Cisco Systemsの研究・エンジニアリング部門であるCisco Foundation AIは、自律型AIシステムの保護に向けたエージェント型セキュリティツール群を発表した。米SiliconANGLEが2026年1月30日、報じた。
今回の発表は、AIシステムの自律化と相互接続が進み、企業の業務全般で活用が広がっていることを踏まえたもの。Ciscoは、AIベースの環境がクラウド、社内システム、外部データソースをまたいで運用されるようになる中、従来型のセキュリティ手法だけでは対応が難しくなっているとしている。
その一環として、推論モデル「Foundation-sec-8B-Reasoning」を公開した。
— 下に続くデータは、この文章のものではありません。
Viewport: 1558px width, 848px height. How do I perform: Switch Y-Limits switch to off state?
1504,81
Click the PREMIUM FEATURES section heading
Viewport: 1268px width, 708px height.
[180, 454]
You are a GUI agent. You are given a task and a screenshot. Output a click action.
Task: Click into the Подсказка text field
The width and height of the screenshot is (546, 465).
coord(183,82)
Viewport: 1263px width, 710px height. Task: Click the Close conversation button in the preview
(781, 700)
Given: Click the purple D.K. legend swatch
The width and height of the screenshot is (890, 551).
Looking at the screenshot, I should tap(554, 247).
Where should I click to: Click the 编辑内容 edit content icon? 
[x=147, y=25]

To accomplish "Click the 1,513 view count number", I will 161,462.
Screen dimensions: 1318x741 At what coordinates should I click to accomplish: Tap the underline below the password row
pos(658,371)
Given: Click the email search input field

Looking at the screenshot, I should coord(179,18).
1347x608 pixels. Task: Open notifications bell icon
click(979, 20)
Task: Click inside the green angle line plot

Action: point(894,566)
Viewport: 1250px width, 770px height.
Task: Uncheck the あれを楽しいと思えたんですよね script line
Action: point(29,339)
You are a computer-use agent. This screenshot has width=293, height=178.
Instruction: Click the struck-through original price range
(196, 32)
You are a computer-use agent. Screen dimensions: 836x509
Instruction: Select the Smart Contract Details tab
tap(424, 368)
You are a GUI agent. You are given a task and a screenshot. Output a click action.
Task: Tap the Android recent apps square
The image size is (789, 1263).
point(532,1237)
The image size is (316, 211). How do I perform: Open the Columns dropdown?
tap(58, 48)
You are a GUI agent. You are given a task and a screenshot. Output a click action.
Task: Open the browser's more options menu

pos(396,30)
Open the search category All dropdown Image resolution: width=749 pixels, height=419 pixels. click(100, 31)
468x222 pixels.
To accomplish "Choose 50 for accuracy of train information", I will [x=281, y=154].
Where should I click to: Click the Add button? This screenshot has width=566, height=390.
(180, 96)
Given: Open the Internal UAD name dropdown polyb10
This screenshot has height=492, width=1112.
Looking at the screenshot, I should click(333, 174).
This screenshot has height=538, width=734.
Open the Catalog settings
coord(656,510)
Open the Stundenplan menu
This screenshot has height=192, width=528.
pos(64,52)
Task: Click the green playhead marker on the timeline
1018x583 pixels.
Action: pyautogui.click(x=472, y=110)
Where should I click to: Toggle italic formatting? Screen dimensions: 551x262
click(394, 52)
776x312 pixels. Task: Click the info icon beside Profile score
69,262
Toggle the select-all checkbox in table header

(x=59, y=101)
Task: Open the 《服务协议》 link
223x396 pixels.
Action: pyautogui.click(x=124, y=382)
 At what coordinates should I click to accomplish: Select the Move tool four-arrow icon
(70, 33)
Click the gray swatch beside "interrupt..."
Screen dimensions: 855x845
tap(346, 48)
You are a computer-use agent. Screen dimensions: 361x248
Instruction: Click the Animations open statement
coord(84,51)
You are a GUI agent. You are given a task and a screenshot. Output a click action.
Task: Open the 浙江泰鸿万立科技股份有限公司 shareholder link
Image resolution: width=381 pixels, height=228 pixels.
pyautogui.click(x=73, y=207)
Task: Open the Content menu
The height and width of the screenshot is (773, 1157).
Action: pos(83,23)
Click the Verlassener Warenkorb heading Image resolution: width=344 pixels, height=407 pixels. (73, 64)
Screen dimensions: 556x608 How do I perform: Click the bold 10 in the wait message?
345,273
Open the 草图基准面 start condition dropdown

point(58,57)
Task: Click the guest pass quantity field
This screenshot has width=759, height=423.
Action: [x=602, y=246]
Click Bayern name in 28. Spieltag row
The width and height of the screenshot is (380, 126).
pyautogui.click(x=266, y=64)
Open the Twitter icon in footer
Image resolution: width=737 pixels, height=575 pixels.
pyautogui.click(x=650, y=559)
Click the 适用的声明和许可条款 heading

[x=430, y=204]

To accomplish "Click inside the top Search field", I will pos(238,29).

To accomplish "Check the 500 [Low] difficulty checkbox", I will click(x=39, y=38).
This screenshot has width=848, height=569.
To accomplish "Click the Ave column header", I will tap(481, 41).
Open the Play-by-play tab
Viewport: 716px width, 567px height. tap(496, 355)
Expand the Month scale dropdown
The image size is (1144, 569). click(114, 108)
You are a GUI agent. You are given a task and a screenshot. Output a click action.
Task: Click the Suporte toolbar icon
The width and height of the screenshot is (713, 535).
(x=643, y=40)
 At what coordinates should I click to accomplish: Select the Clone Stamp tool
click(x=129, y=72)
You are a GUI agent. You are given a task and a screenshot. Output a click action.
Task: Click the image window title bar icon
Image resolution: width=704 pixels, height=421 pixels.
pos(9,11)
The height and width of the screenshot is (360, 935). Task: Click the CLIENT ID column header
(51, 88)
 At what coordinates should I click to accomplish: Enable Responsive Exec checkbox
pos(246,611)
汎用の大規模言語モデルとは異なり、サイバーセキュリティに特化した多段階の分析機能を備えるという。
同モデルは、脅威モデリング、攻撃経路の分析、インシデント調査などの場面で推論の過程を示し、セキュリティアナリストが結果を検証しやすくする設計とした。
またCiscoは、定型的なクエリ検索にとどまらない「適応型AI検索フレームワーク」も公表した。AIモデルが新たな情報を得るたびに検索戦略を調整でき、脅威インテリジェンス分析やインシデント対応で、より柔軟な運用を可能にするとしている。
さらに、オープンソースの「Peak Threat Hunting Assistant」も提供する。複数のAIエージェントを連携させ、脅威アクターや攻撃手法を分析したうえで、個別最適化した脅威ハンティング計画を自動生成する仕組みだ。
人間が意思決定プロセスに介入できる構成とし、セキュリティチームがモデルやデータへのアクセスを全面的に統制できる点も特徴としている。